## Set problem
Copy out the items below word for word, from the line containing "You are a computer-use" up to and including the line containing "click(548, 138)". Leave the pictures out of your copy.

## Entries
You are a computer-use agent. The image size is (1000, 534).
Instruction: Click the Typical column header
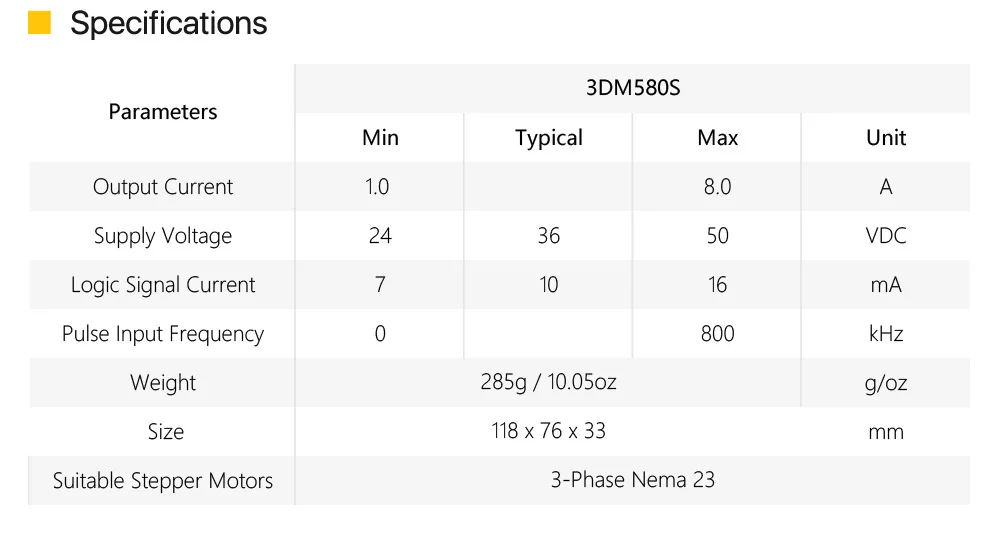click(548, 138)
* * *
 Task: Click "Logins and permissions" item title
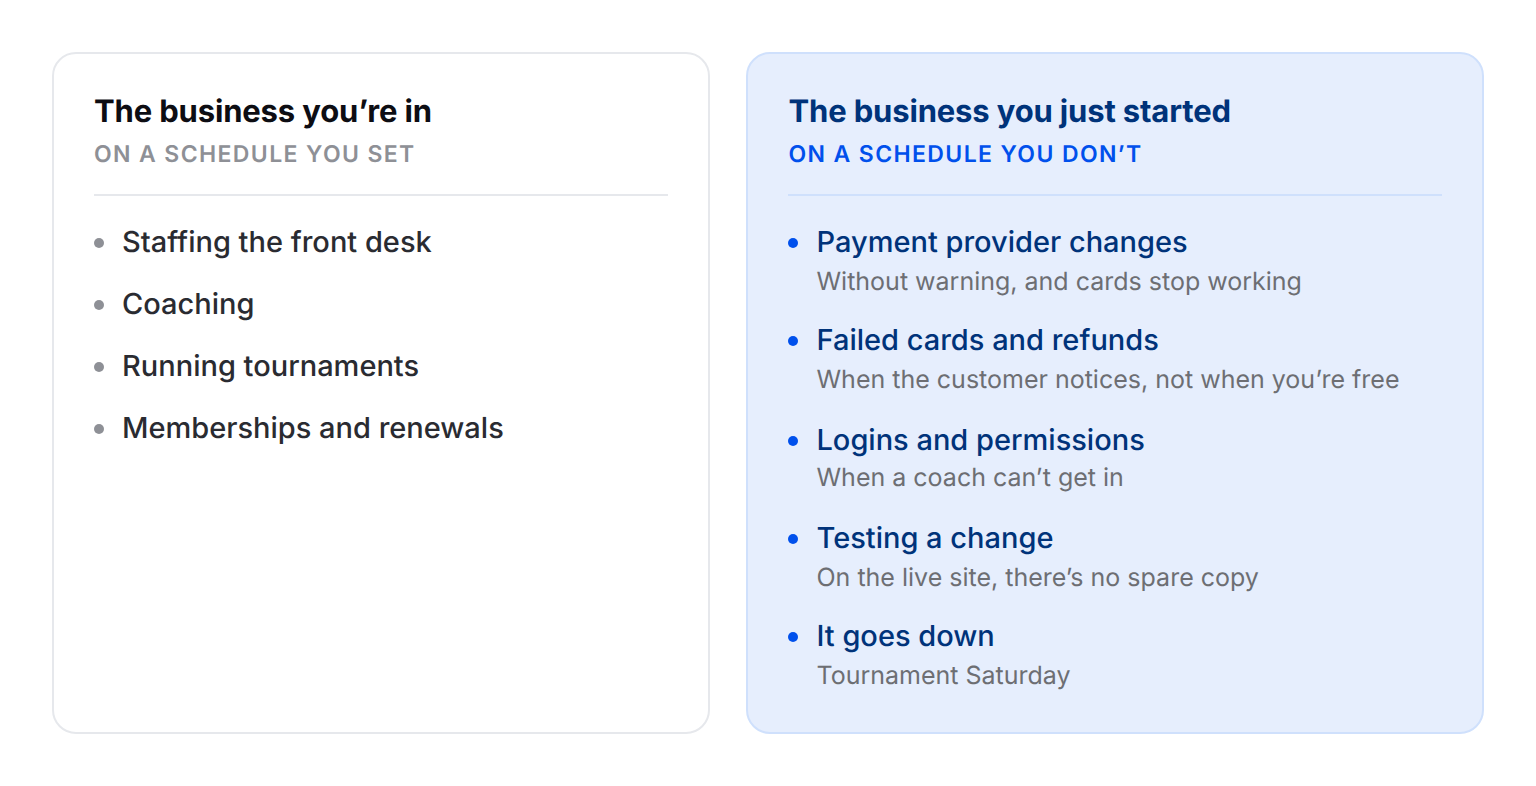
==
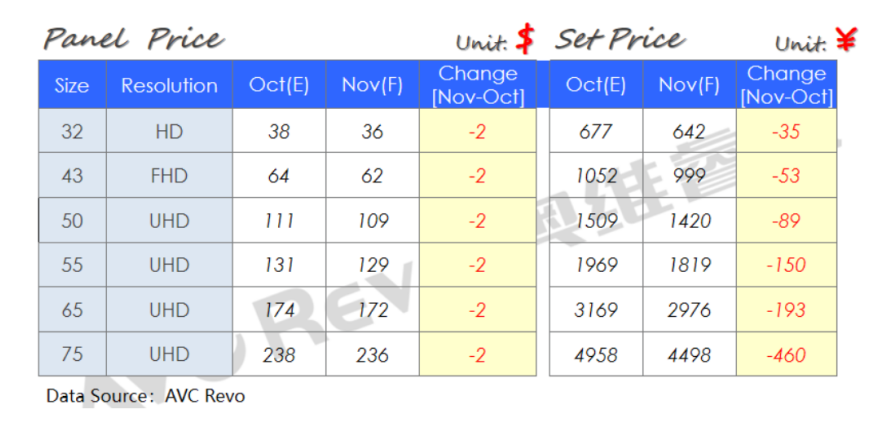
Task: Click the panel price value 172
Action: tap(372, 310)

## Full solution
You are a computer-use agent. The image size is (1000, 534).
Instruction: Click the Typical column header
click(548, 138)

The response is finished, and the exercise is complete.